1. INTRODUCTION Computers excel at repetitive tasks. But automating them usually involves programming, which is beyond the reach of most non-specialist users. One solution is for machines to learn procedures by observing users at work—and if this enhanced users’ productivity and sense of achievement, they might even be persuaded to help the system by supplying some additional information. In principle, combining machine learning with instructional interaction should increase the speed with which tasks are acquired, and enhance reliability too. This meeting of learning and interaction is often called “programming by demonstration” (PBD). Although many PBD systems have been exhibited (Cypher, 1993), they tend to place more emphasis on interaction than on learning. The problem is that mainstream machine learning schemes are not designed to deal with the additional constraints imposed by the interactive environment, nor capitalize on the extra resources it provides. In general, ML schemes: • process all instances at once—whereas interactive systems provide examples incrementally, and expect instantaneous predictions; • are designed to perform well on dozens, hundreds, or thousands of examples— whereas users are loath to provide more than two or three before seeing useful predictions; • make predictions for every example—whereas in an interactive situation it is often better to use discretion and contribute few, accurate, predictions rather than include many incorrect ones; • expect a sufficient number of examples to differentiate between relevant and irrelevant features—whereas a learning agent may have access to an unlimited number of features, but very few examples; • expect the feature space to remain consistent between examples—whereas when the user’s actions modify the workspace, some features may become irrelevant and new ones may emerge; • are often unable to take advantage of domain knowledge and hints from the user—whereas it is only this information that enables learning from so few examples;

• expect the learning task to be clearly defined: what the instances are, what the goal is, when the task begins and ends—whereas users do not provide this information explicitly; it must be inferred by observing their actions; • ignore sequential aspects—whereas the order in which actions occur is often crucial, and it is not always possible to recast tasks in a nonsequential manner; • operate in isolation—whereas in PBD it is suicidal to ignore the user’s feedback, and other information (such as predictions made by classifiers with different biases, and by sequence learning schemes) must be taken into account too; • operate within a life-cycle that involves expert analysis of preliminary results, and careful evaluation of accuracy—whereas a concept learnt in PBD may be obsolete as soon as the task is completed, and thus not merit human analysis and reflection. Of course, there are isolated counterexamples to each point, but we maintain that no ML system adequately accounts for the change of emphasis that intelligent agents require. This paper analyzes the problems and provides suggestions for their solution. The next section reviews the major issues raised by learning agents from the point of view of ML, and section 3 discusses aspects of the interactive situation that can be used to provide additional leverage for learning.

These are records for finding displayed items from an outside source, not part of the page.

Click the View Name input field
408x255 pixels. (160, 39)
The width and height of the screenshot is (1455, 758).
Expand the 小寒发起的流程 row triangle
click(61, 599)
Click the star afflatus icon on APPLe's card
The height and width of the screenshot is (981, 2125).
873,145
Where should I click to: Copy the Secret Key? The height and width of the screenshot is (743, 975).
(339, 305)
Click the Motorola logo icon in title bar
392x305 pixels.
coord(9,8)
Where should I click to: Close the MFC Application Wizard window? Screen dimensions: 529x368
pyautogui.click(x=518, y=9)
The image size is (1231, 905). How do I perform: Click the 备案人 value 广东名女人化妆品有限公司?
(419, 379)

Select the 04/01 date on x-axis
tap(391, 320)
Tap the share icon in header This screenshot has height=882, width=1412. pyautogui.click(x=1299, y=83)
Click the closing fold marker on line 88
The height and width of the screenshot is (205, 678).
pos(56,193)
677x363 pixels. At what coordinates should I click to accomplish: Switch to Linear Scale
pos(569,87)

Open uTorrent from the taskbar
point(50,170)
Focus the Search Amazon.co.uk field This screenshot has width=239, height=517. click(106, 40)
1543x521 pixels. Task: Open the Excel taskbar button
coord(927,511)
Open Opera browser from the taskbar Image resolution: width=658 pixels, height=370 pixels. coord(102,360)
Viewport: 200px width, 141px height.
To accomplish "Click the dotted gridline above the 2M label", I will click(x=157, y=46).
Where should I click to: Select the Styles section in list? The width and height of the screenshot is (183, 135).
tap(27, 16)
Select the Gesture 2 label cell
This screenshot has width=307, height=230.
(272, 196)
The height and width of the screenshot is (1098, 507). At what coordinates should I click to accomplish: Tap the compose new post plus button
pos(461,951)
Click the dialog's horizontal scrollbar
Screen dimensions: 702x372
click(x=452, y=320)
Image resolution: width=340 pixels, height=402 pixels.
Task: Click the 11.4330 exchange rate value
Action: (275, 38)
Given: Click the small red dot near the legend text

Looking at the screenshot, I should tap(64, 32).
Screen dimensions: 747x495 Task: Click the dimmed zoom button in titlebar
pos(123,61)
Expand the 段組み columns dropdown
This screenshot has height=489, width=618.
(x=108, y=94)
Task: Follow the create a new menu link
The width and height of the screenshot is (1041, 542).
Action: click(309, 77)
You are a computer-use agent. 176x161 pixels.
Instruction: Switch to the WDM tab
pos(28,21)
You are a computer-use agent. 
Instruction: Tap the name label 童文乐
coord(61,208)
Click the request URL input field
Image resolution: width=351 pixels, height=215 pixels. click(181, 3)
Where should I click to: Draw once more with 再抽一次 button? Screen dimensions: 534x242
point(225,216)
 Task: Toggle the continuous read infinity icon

2. ISSUES FOR MACHINE LEARNING We identify five aspects of the interactive situation that have serious implications for ML, and highlight the shortcomings of current approaches as far as learning agents are concerned. 2.1 Agents must learn very quickly People will only interact with machines if they learn very quickly. Each example given requires significant attention from the user. It is essential that the agent begins to pull its weight by performing useful actions very soon. Only when it can be seen to be shouldering some of the user’s burden will he or she be encouraged to invest the time and energy demanded by further instruction. Learning after one or two examples is desirable; half a dozen is already a large number for the user to provide unless he can see the agent volunteering some assistance. From a conventional ML standpoint it is hard to imagine learning anything sensible from so few examples—especially when we consider the enormous size of the feature space. Nevertheless it must be done if learning agents are to find widespread practical application. 2.2 What’s in an example?—the agent must decide Standard ML assumes that each example is fully identified, carved out from the rest of the world, and distinguished from it. In the simplest case, an example comprises a set of identifiable feature values, along with a class. However, for a learning agent it is by no means clear what parts of the current environmental state constitute a given example. Typically there is a large number of features that might be assigned to the example; the question is, which ones are likely to be relevant? Users will not want to waste time answering such questions.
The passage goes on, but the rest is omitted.